### PROBLEM STATEMENT
Revise the records beginning at the line that has "Given: Reload the krea.ai page" and stopping after the line that has "The height and": put "Refresh" in place of "Reload", keep everything else unchanged, and return only those lines.

>> Begin ENTRIES SHOWN

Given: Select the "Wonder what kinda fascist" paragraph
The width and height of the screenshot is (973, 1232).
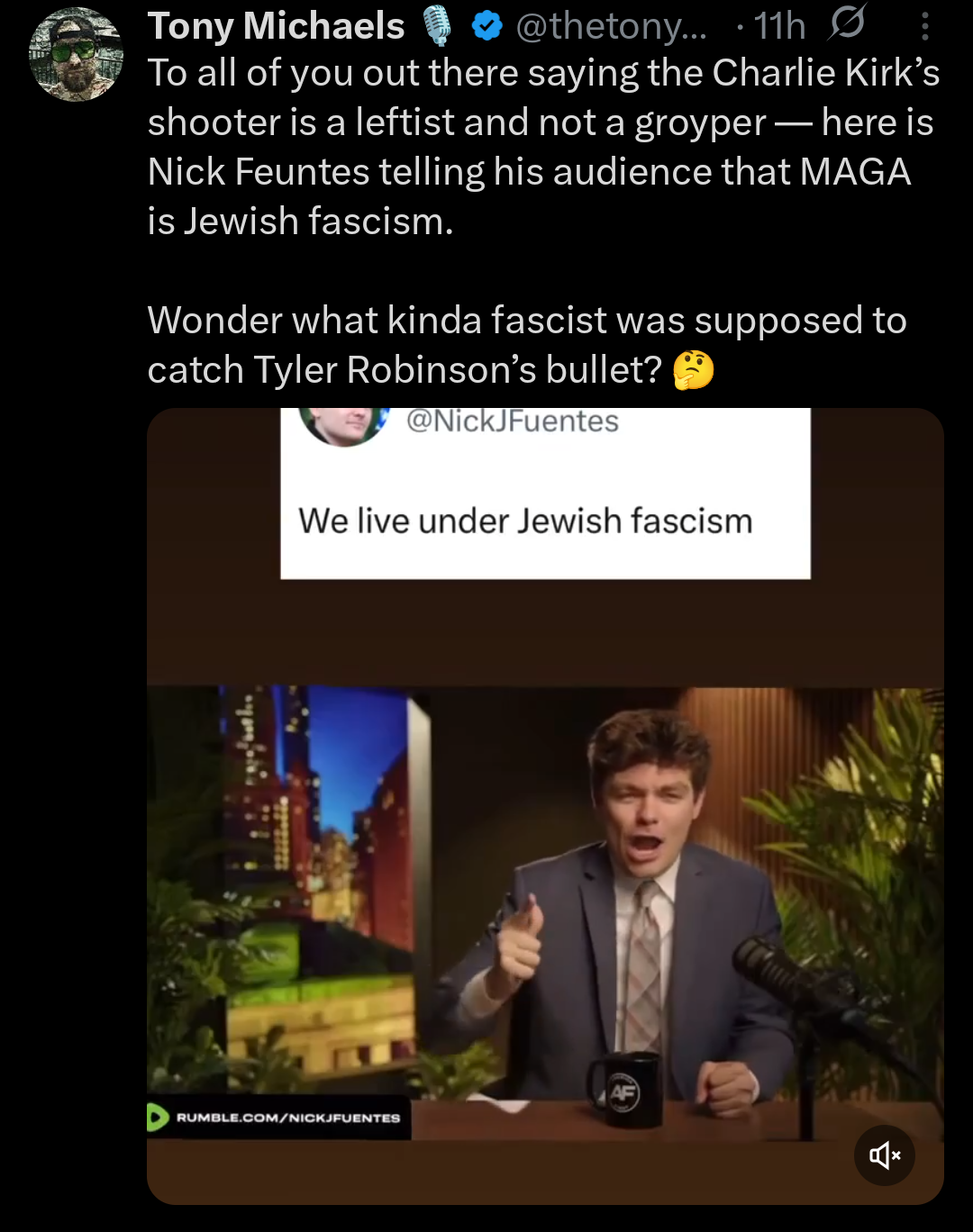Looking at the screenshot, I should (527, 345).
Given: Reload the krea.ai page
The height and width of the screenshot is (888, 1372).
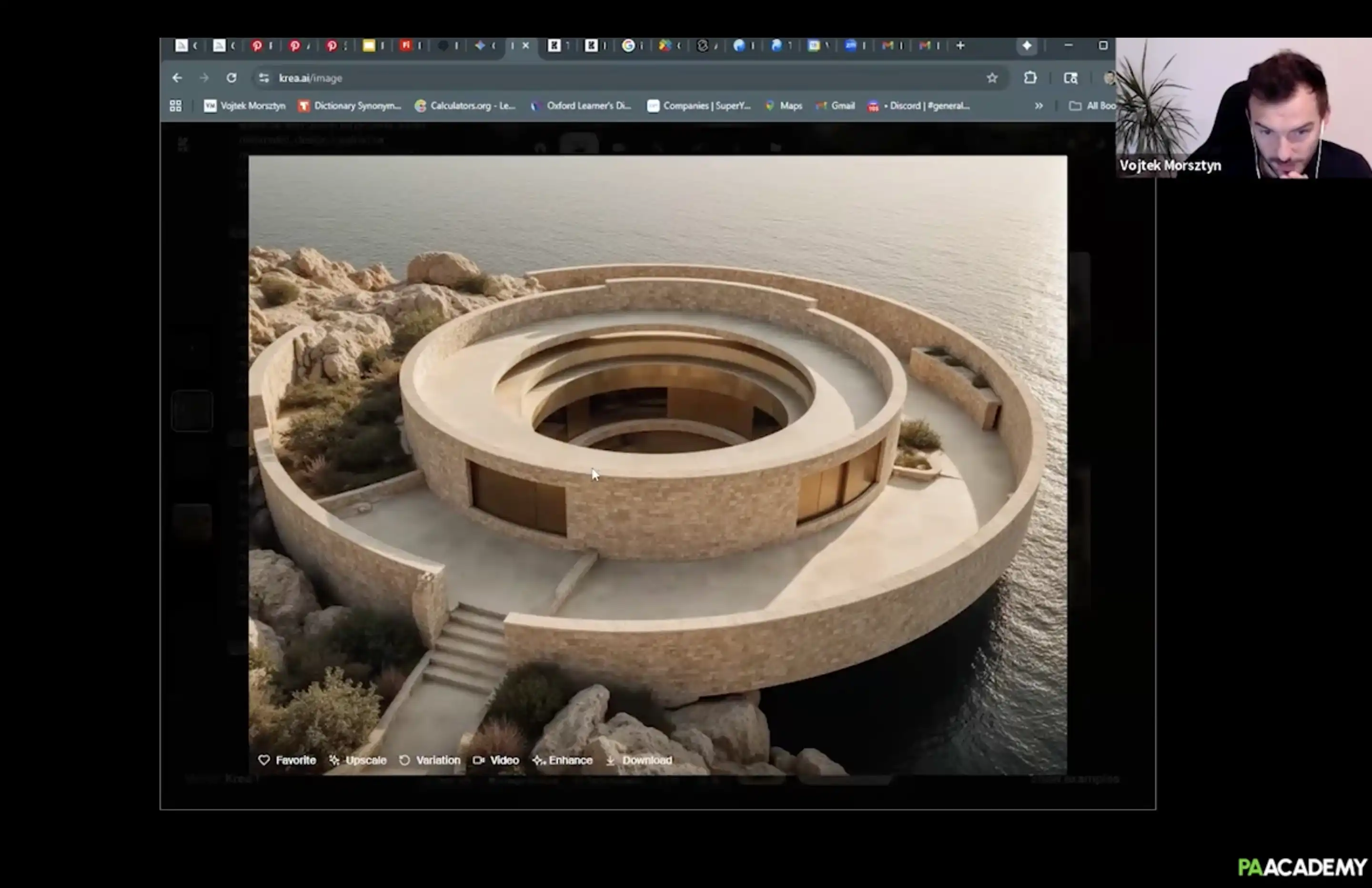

>> End ENTRIES SHOWN
>> Begin ENTRIES SHOWN

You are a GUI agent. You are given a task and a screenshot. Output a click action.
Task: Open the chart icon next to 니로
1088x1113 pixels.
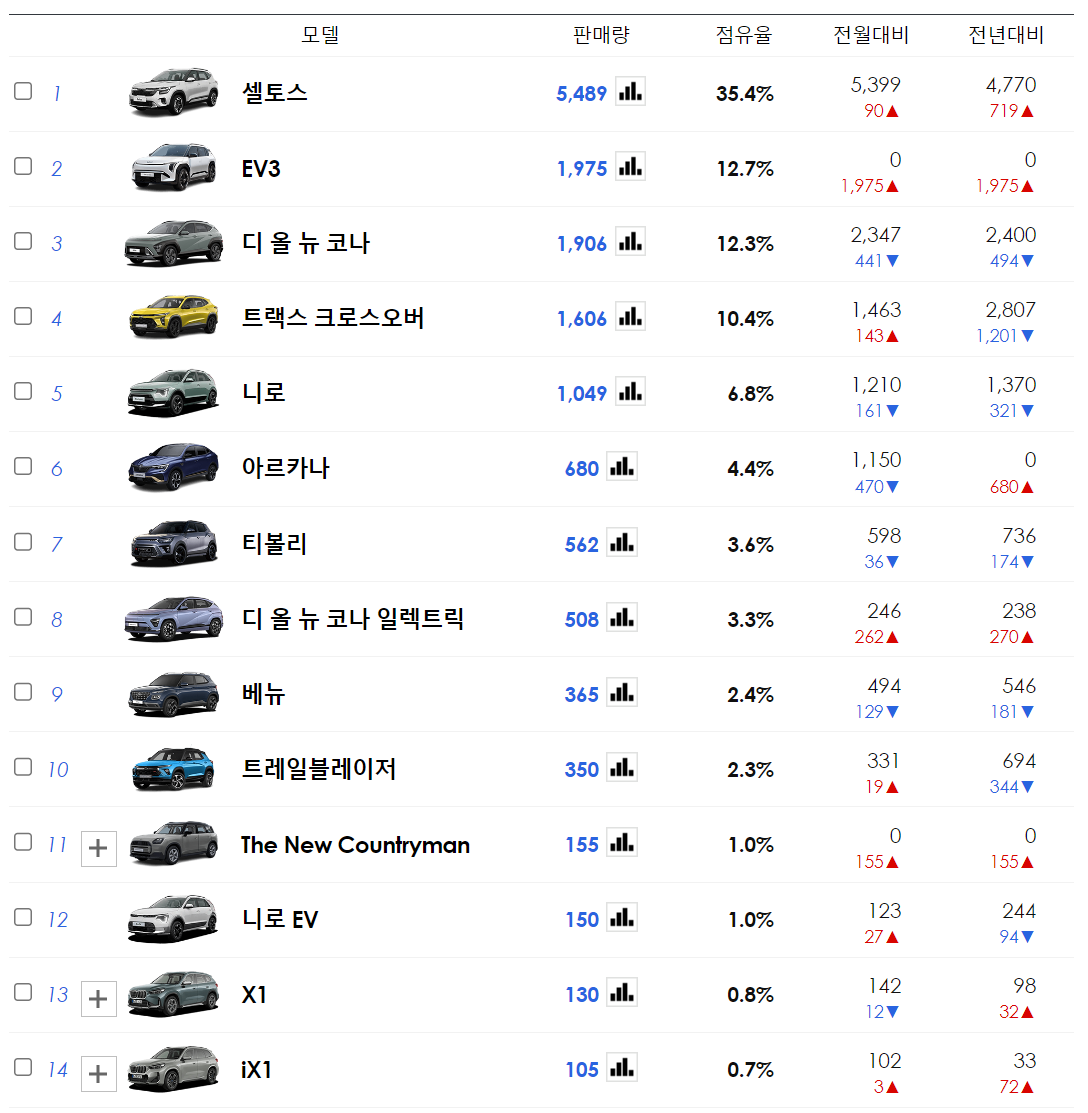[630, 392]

>> End ENTRIES SHOWN

### SOLUTION BELOW
Given: Refresh the krea.ai page
The height and width of the screenshot is (888, 1372).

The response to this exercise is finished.